New unit to investigate prisoners' claims of innocence
PHILADELPHIA A veteran Philadelphia homicide prosecutor was named Tuesday to a new post in the District Attorney's Office to investigate claims from convicted people who say they are innocent.
PHILADELPHIA A veteran Philadelphia homicide prosecutor was named Tuesday to a new post in the District Attorney's Office to investigate claims from convicted people who say they are innocent.
The Conviction Review Unit will be headed by Assistant District Attorney Mark Gilson, District Attorney Seth Williams said at a news conference with the legal director of the Pennsylvania Innocence Project.
Williams and the Innocence Project's Marissa Bluestine described the new unit as a place where good-faith claims of people serving long prison terms can be investigated and possibly resolved without going through years of expensive post-conviction appeals.
Williams called Gilson, 54, the "perfect person to supervise this unit." He said Gilson was a "bulldog in the homicide courtroom" whose "investigative techniques and knowledge of the law are above reproach."

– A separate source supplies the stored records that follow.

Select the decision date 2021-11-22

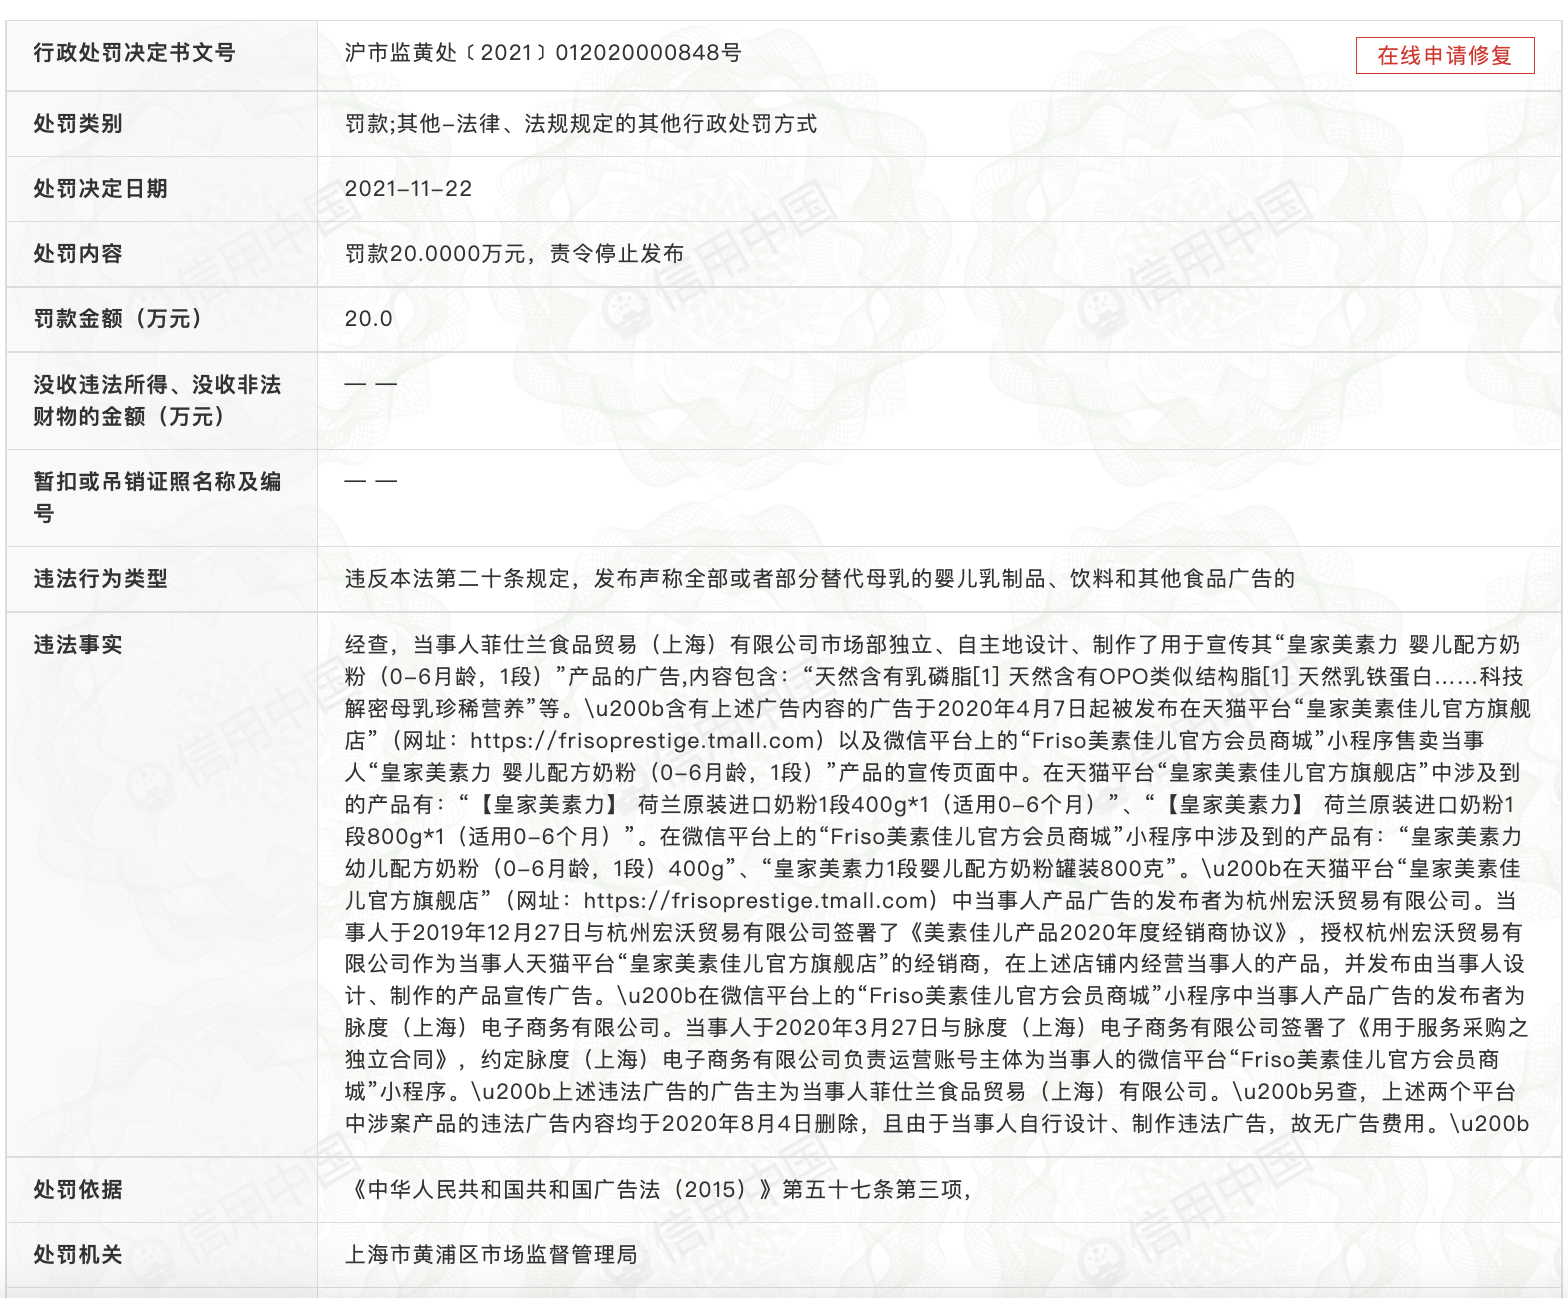tap(408, 189)
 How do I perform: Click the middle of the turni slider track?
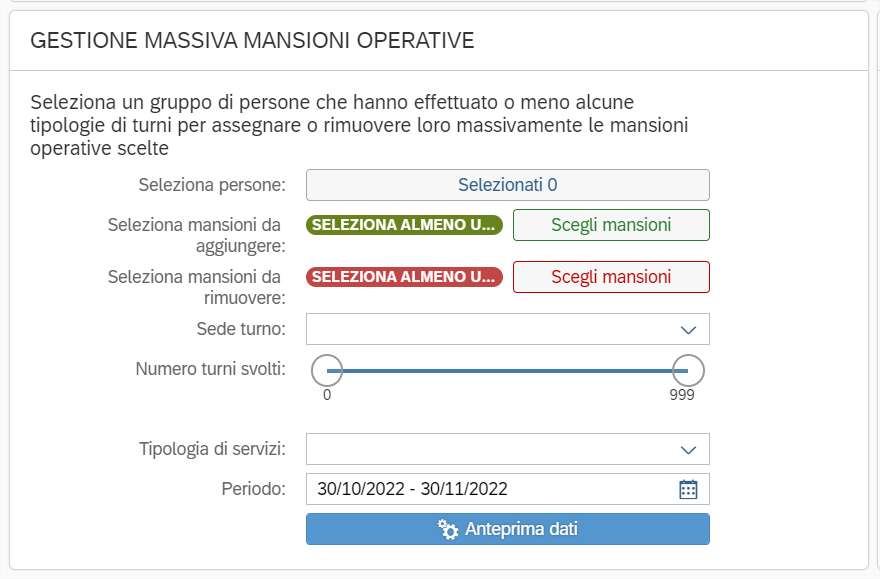coord(507,370)
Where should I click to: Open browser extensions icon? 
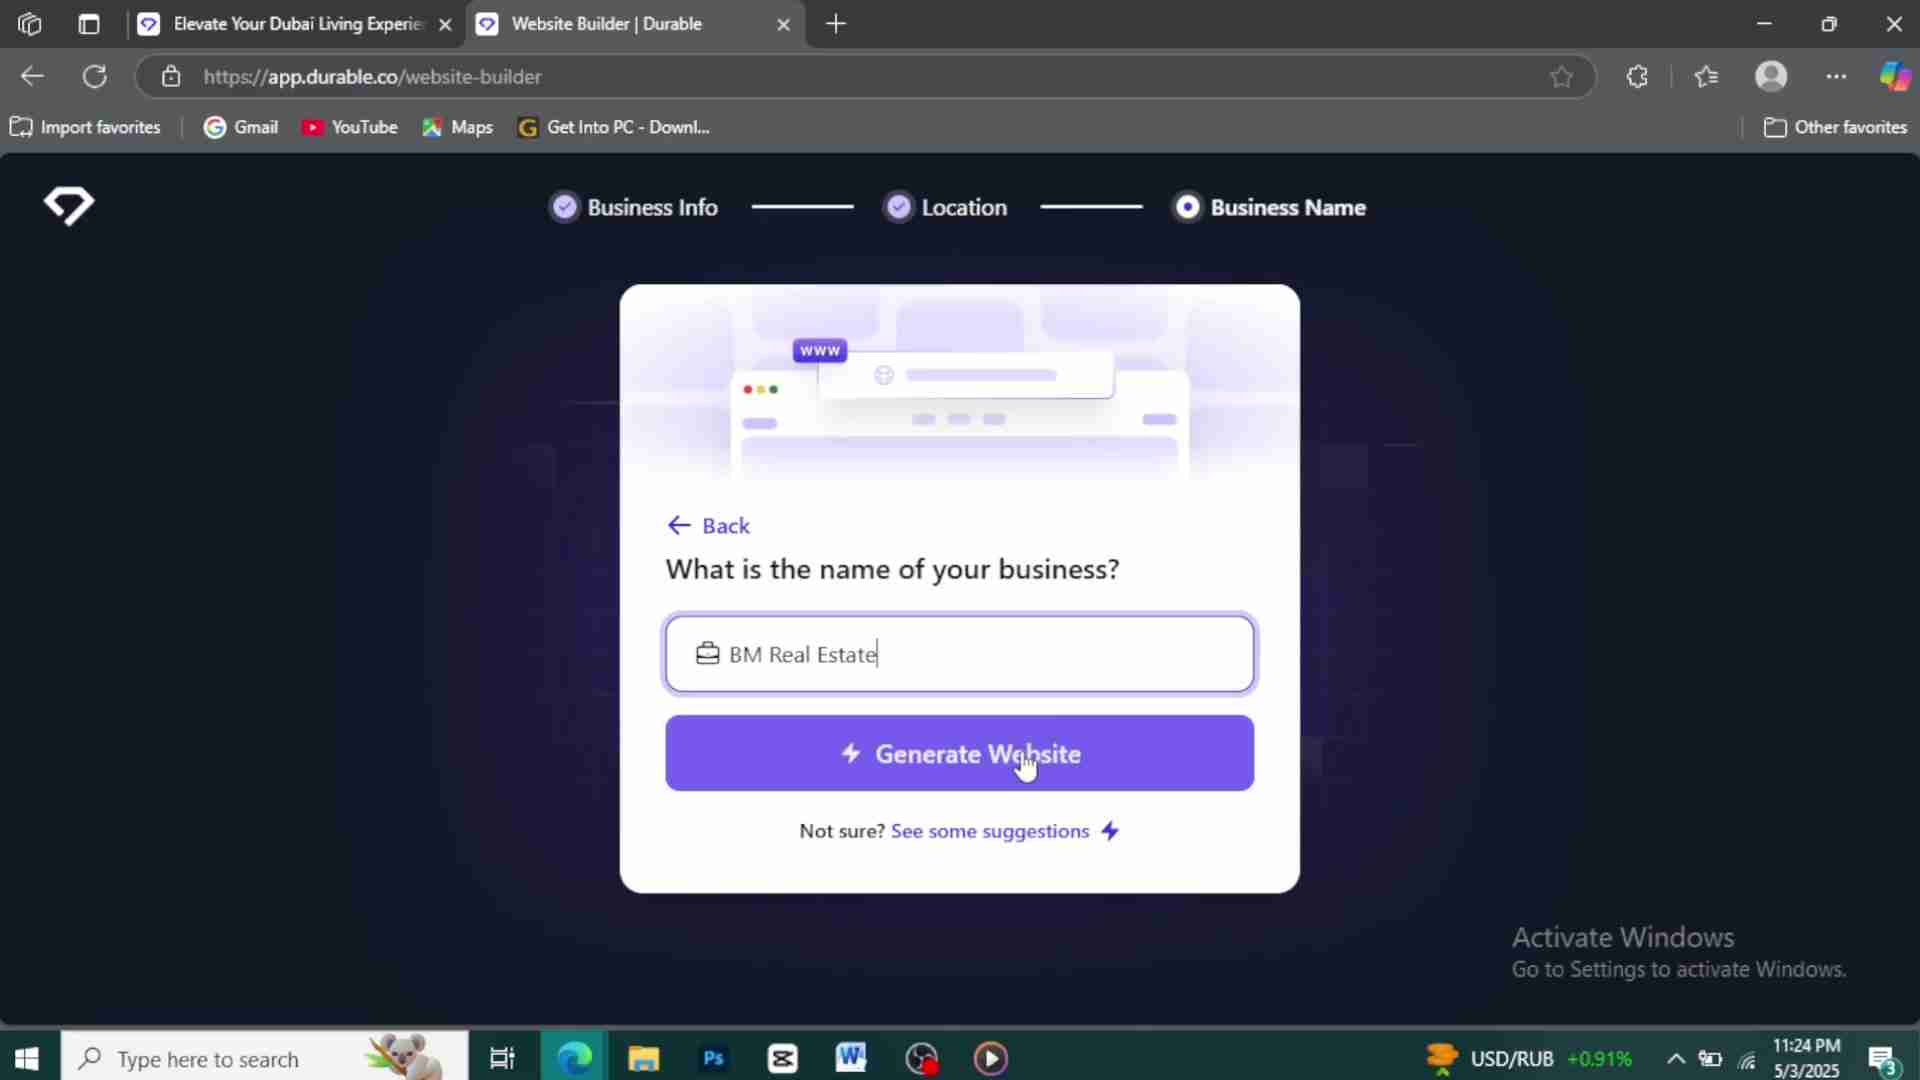coord(1637,77)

The son of a Philadelphia homicide prosecutor, Gilson has been with the District Attorney's Office for almost 27 years, 17 of them as a homicide prosecutor.
Gilson acknowledged the sensitivity of reinvestigating a conviction won by one of his former or current colleagues, but said he had tried homicide cases originally prosecuted by other lawyers in his office.
"No matter who tried the case, I'm sure everybody just wants to get it right, and that's what it's all about," Gilson said.
Gilson was the lead prosecutor assigned to one of the most difficult homicide cases in recent Philadelphia history: the 2004 trial of brothers Dawud and Khalid Faruqi for the slaughter of seven people in a crack house at 816 N. Lex St. in West Philadelphia on Dec. 28, 2000.
Gilson and fellow prosecutor Vernon Chestnut won first-degree murder convictions, and the Faruqis were sentenced to life without parole after waiving their appeal rights to escape the death penalty.
The prosecutors' biggest challenge was arguably overcoming the tainted and highly publicized history of the case, in which four men were arrested, held in prison 18 months, and were about to begin a capital homicide trial when the District Attorney's Office dropped all charges. A continuing investigation showed all four were innocent.
Williams said Gilson would work with prosecutors in the Post Conviction Relief Unit, assigned to investigate and defend prosecutions challenged under the state's Post Conviction Relief Act (PCRA).
Williams' office is investigating whether to retry two North Philadelphia men as ordered in November by a Philadelphia judge in a PCRA appeal filed by Bluestine and the Pennsylvania Innocence Project.
Judge Rose Marie DeFino-Nastasi called the evidence against Eugene Gilyard and Lance Felder "extremely weak" and said newly discovered evidence, which includes another man's confession to the 1995 slaying of businessman Thomas Keal, might acquit them.
Gilyard, 34, and Felder, 35, were arrested almost three years after Keal's slaying on the basis of a shaky photo identification by the victim's daughter. There was no other evidence.
Williams said no decision had been made about retrying the men.
Bluestine said after the news conference that she looked forward to working with Gilson and the new unit. She said the Innocence Project champions only the cases of people where there is credible evidence of innocence.
"We're not interested in freeing people who were actually involved," Bluestine said. "Conceivably, there will be cases where the D.A. has evidence that will convince us to withdraw."
Bluestine said that 33 of 87 exonerations nationally last year were initiated or brought about with the cooperation of prosecutors and law enforcement, according to a study by the National Exoneration Registry.
Bluestine cited the work of the Conviction Review Unit in Brooklyn, N.Y., by Kings County District Attorney Kenneth Thompson. Last week, she added, the Kings County prosecutor dropped all charges against a man convicted of a New York murder 25 years ago.
The man had always claimed he was at Walt Disney World at the time of the murder. Bluestine said the New York prosecutors discovered a phone bill, which had been overlooked, in one of the man's pockets that seemed to corroborate the alibi. Disney World officials subsequently confirmed that the man was a visitor.